No dates or actual locations of these dire events were given however, and after two hours research on the Internet I could not find any either. The New York Times reported recently that in one study of 200 private wells in the fracking regions of Pennsylvania, water quality was the same before and soon after drilling in all wells except one. These were wells not civic water supply.
Flowback of the water used in a potential problem but the time goes on. Since new regulations in 2011, Penn companies now recycle 90 percent of this briny water.
The web states “environmental activists CAUTION that the POTENTIAL dames of fracking have not been fully evaluated and MAY NOT be without risks” (my emphasis addded). Fracking began in the 1940s; at least a million wells have been fracked and the EPA is soon to undergo a thorough study of the effects.
The dissemination of unsubstantiated fear mongering statements is irresponsible. If the industry can safely frack the results for us, all would be tremendously beneficial. Electric generation now using coal and oil would convert with much cleaner emissions. Vehicles could be converted with the same result, and oil dependence on oil supply from unstable areas of the world would be drastically reduced, as would our balance of payments.

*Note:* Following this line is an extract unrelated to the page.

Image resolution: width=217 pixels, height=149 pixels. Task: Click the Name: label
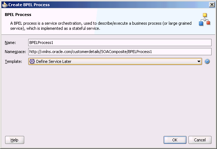click(x=10, y=43)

The writer tells us that “drilling for oil locally has drawn major objections for good reasons.” I assume those reasons to be to protect beaches and tourism. It is ironic that the BP oil spill did harm some Florida beaches and tourism due to it being forced far offshore into deep water instead of being allowed to drill in shallow water where spills are rarer and can be much easier and quickly capped.
Instead of holding hands along the sand some of us should extract our heads from it.